Figure 1: Action-Guided Adversarial Imitation Learning has three components: a generator, a discriminator, and a guide. The discriminator distinguishes state distributions between demonstrations and samples generated by the generator, i.e., policy. The guide provides auxiliary rewards to the generator whenever actions are available.

Nevertheless, both BC and IRL algorithms implicitly assume that the demonstrations are complete, meaning that the action for each demonstrated state is fully observable and available  [Gao et al.2018]. This assumption hardly holds for a real imitation learning task. First, the actions (not the states) in demonstrations may be partially observable or even unobservable [Torabi et al.2018]. For example, when showing a robot how to correctly lift up a cup, the demonstrator’s states – body movements – can be visually captured but the human actions – the force and torque applied to the body joint – are unavailable to the robot [Eysenbach et al.2018]. Furthermore, even if the actions are obtainable, some of them may be invalid and need to be eliminated from learning due to the demonstrator’s individual factors [Argall et al.2009], e.g., the expertise level or strategy preferences [Li et al.2017] Without complete action information in demonstrations, the conventional BC and IRL algorithms are unable to produce the desired policy.

Though some recent studies have proposed to use state trajectories [Merel et al.2017] or recover actions from state transitions [Torabi et al.2018] for imitation learning, they rely solely on state information, and largely overlook the fact that a partial action sequence could still be available in one demonstration. It is thus necessary to design an algorithm that could handle demonstrations with partial action sequences.

To this end, we propose a novel algorithm, Action-Guided Adversarial Imitation Learning (AGAIL), that can be applied to demonstrations with incomplete action sequences. The main idea of AGAIL algorithm is to divide the state-action pairs in demonstrations into state trajectories and action trajectories, and learns a policy from states with auxiliary guidance from actions, if available. To be more specific, AGAIL is built on adversarial imitation, an idea of training a policy by competing it with a discriminator, which tries to distinguish between state-action pairs from expert as opposed to from the policy [Ho and Ermon2016]. AGAIL further divides the state-action matching into two components, state matching and action guidance, and simultaneously maintains three networks: a generator, a discriminator, and a guide, as shown in Figure 1. The generator generates a policy via a state-of-the-art policy gradient method; the discriminator distinguishes the state distribution between demonstrations and the learned policy, and assigns rewards to the generator; and the guide provides additional credits by maximizing the mutual information between generated actions and demonstrated actions if available. The policy net and the state discrimination net are trained by competing with each other, while the action guidance net is trained only when actions for specific states are available. We present a theoretical analysis of AGAIL to show its correctness.

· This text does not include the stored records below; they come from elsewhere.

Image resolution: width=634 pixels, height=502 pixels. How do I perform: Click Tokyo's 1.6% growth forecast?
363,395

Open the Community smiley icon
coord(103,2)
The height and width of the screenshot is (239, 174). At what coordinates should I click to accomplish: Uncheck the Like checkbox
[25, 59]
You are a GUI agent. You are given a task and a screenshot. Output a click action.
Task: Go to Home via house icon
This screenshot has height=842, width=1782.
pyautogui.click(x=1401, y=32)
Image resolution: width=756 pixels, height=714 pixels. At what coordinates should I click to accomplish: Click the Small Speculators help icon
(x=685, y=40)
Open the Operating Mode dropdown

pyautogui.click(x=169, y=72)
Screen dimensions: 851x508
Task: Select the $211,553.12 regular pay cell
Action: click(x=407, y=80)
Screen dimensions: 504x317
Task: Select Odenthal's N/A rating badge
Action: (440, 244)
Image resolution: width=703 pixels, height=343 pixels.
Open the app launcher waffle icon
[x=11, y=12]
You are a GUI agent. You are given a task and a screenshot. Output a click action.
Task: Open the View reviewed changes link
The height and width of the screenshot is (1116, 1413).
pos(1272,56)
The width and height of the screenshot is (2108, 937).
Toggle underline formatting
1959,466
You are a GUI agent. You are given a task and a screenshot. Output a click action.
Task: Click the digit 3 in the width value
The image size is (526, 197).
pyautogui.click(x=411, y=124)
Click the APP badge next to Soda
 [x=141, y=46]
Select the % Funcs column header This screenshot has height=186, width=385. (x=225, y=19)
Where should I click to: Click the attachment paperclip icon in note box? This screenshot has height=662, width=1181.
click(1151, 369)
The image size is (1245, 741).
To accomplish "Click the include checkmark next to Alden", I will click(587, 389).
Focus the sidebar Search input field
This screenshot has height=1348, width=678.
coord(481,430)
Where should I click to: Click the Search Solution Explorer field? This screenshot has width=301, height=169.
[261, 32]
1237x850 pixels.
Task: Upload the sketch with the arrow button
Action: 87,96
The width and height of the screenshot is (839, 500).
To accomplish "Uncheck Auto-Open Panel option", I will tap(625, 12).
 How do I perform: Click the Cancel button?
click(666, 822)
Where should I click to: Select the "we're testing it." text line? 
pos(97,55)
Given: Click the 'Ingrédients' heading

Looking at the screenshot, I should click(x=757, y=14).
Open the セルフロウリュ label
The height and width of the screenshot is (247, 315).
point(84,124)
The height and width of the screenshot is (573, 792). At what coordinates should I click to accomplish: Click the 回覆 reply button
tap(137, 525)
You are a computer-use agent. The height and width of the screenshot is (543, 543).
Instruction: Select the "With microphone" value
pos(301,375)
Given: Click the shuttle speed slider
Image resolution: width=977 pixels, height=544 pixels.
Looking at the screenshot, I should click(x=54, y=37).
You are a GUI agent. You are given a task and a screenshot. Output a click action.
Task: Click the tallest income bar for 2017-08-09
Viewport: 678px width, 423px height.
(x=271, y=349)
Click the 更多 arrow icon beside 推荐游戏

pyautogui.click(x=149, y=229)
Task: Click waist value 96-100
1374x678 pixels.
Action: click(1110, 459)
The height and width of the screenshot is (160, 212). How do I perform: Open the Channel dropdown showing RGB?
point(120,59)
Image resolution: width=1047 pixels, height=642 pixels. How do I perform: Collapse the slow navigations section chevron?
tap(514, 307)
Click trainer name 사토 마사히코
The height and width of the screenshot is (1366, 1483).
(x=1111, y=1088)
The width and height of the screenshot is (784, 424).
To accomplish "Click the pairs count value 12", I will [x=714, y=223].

Through various experiments on different levels of incompleteness of actions in demonstrations, we show that AGAIL consistently delivers comparable performance to two state-of-the-art algorithms even when the demonstrations provided are incomplete.

2 Related Work

This section briefly introduces imitation learning algorithms, and then discusses how demonstrations with partial or unobservable actions are handled by previous studies.

To solve an imitation learning problem, one simple yet effective method is Behavior Cloning (BC) [Bain and Sommut1999]

, a supervised learning approach that directly learns a mapping from states to actions from demonstrated data 

[Ross and Bagnell2010]. Though successfully applied to various applications, e.g., autonomous driving [Bojarski et al.2016] and drone flying [Daftry et al.2016], BC suffers greatly from the compounding error, a situation where minor errors are compounded over time and finally induce a dramatically different state distribution [Ross et al.2011]. Another approach, Inverse Reinforcement Learning (IRL) [Ng et al.2000], aims at searching for a reward/cost function that could best explain the demonstrated behavior. Yet the function search is ill-posed as the demonstrated behavior could be induced by multiple reward/cost functions. Constraints are thereby imposed on the rewards or the policy to ensure the optimality uniqueness of the demonstrated behavior. For example, the reward function is usually defined to be a linear [Ng et al.2000, Abbeel and Ng2004] or convex [Syed et al.2008] combination of the state features. The learned policy is also assumed to have the maximum entropy [Ziebart et al.2008] or the maximum causal entropy [ziebart2010casual_entropy]. These explicit constraints, on the other hand, potentially limit the generability of the proposed methods [Ho and Ermon2016]. Only recently, Finn et al. have proposed to skip the reward constraints and used demonstrations as an implicit guidance for reward searching [Finn et al.2016]. Nevertheless, the reward-based methods are computationally intensive and hence are limited to simple applications [Ho and Ermon2016]. To address this issue, Generative Adversarial Imitation Learning (GAIL) [Ho and Ermon2016] was proposed to use a discriminator to distinguish whether a state-action pair is from an expert or from the learned policy. Since GAIL has achieved state-of-the-art performance in many applications, we thus derive our algorithms based on the GAIL method. For more details on GAIL, refer to Prelminary.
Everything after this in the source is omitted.